Therez plenty of vids and photos on the net so I won't post any yet...but suffice to say, she's a happy lady.


----------



## Cycleops (18 Nov 2018)

I hope you've got a good lock on that shed!


----------



## Pale Rider (18 Nov 2018)

The Active Line motor you have is the latest Bosch motor.

It's a bit smaller and quieter than the older version, not so powerful, but that translates into better battery life.

Just the job for a relatively flat area or for someone who doesn't want loads of assist.


----------



## gbb (26 Nov 2018)

Pale Rider said:


> The Active Line motor you have is the latest Bosch motor.
> 
> It's a bit smaller and quieter than the older version, not so powerful, but that translates into better battery life.
> 
> Just the job for a relatively flat area or for someone who doesn't want loads of assist.


Ironically, bearing in mind my wife has never shied away from short distance commuting and has had good use out of bikes over the years.,...but she's no enthusiast.
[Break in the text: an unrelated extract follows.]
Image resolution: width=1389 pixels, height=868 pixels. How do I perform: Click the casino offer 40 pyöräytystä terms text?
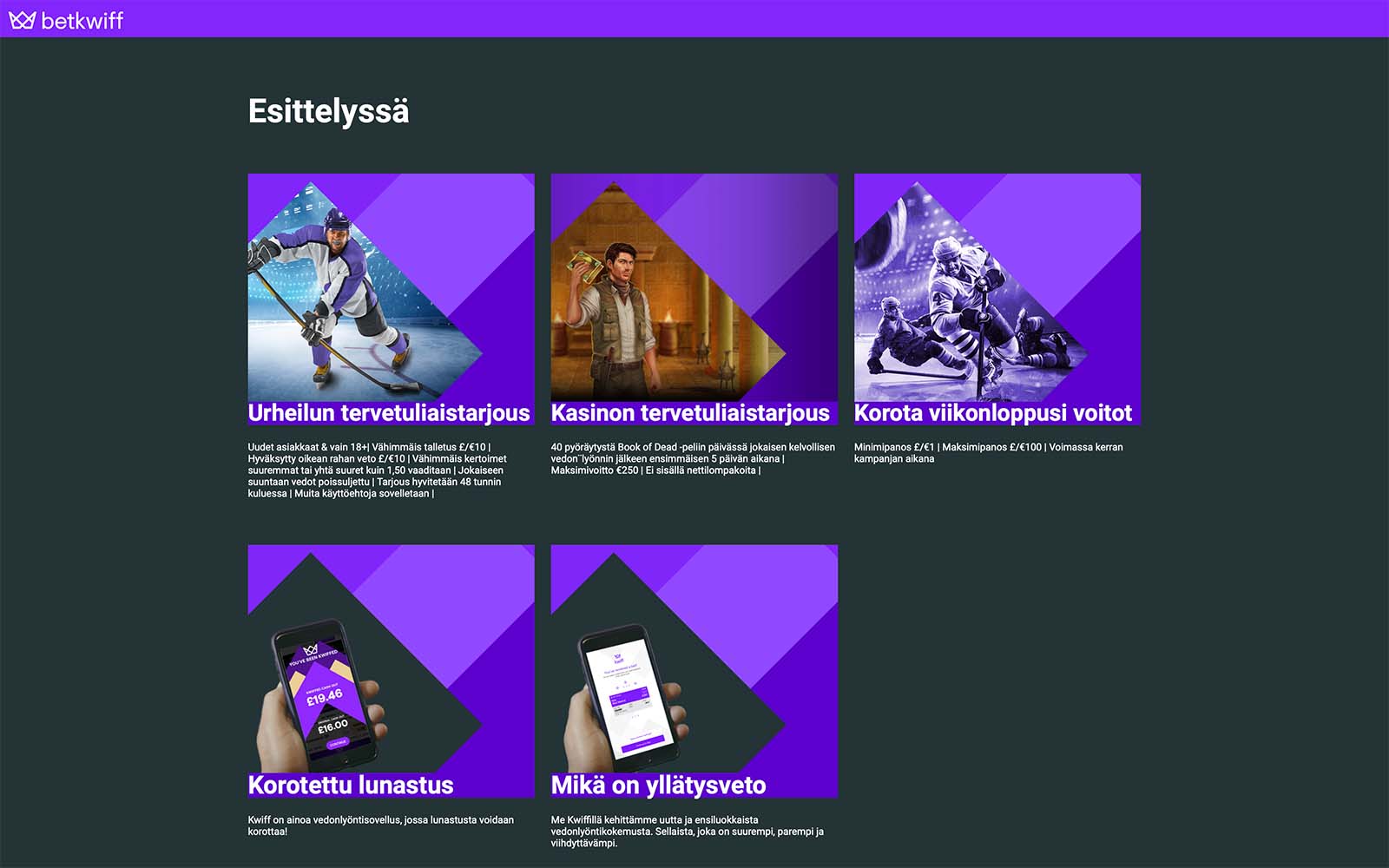pyautogui.click(x=692, y=459)
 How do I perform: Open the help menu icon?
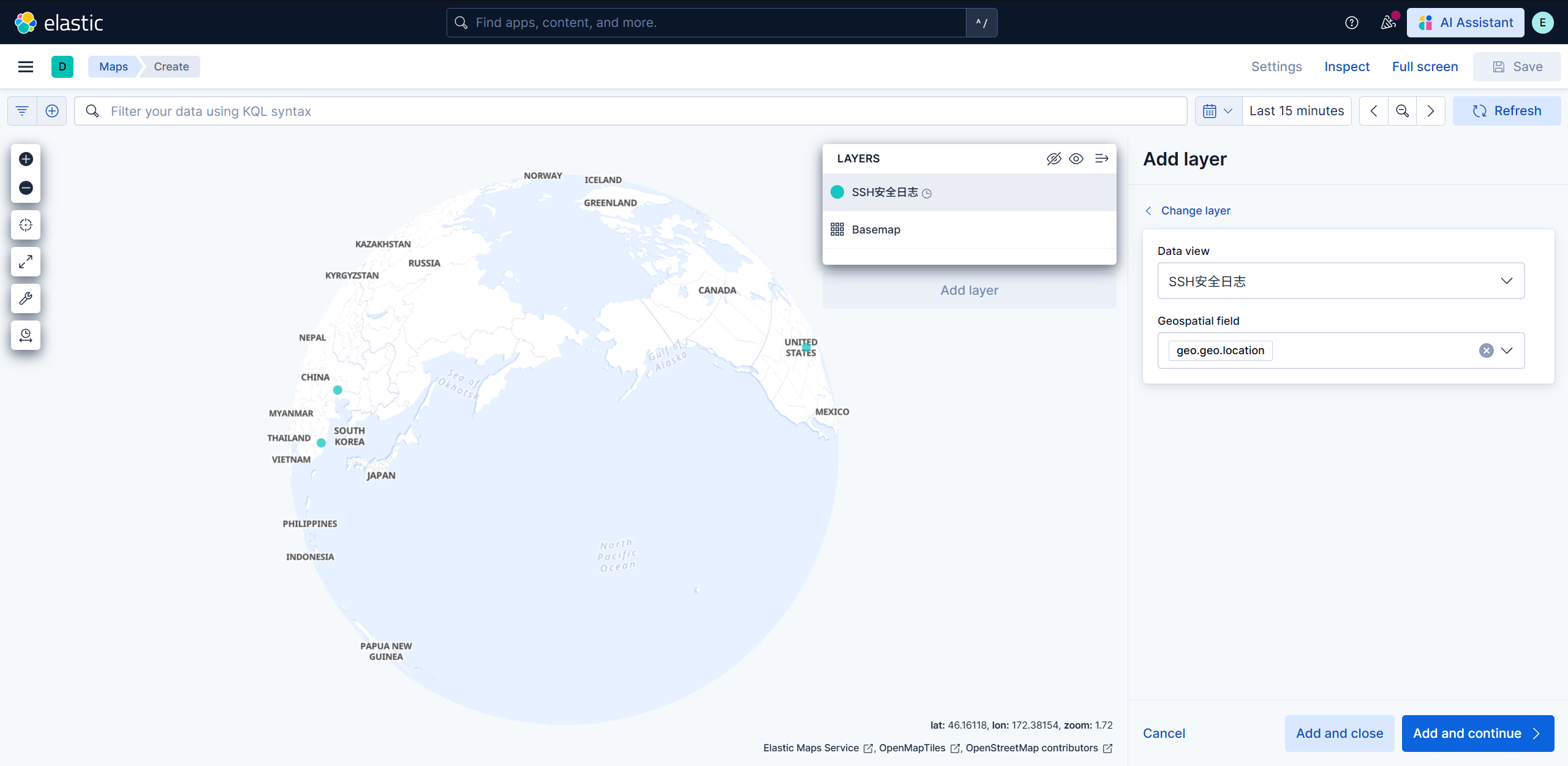1351,23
So I'm putting her bike away tonight and remarked...
'Hey, what's going on, you've been riding in turbo mode ' 
She replied...
'Mind your own business, it's my bike, I'll ride it in turbo if I want to, it only took me 5 minutes to get home the other day ' 
'Yebbut, you'll get far less miles to a charge'
'So what ? '


----------



## Arthur down the shed (27 Nov 2018)

Due to my 71 yr old knees I recently brought a Raleigh Motus but with a 400watt battery. It's superb and with frugal use of the assist I'm getting up to 70 miles on one charge. This means I can once again go out on some favourite rides, get a good workout (for me), and arrive home after a day out tired as opposed to feeling exhausted, and happy.

Best thing I've brought in years. If you're thinking of an ebike, go for it.


----------



## rivers (2 Dec 2018)

My wife has a Captus, which is the same frame as a Motus. Not sure of any other differences. She loves it and rides it as much as she can. Commutes 4 days/week on it and have massive panniers to take most of her kit with her.


----------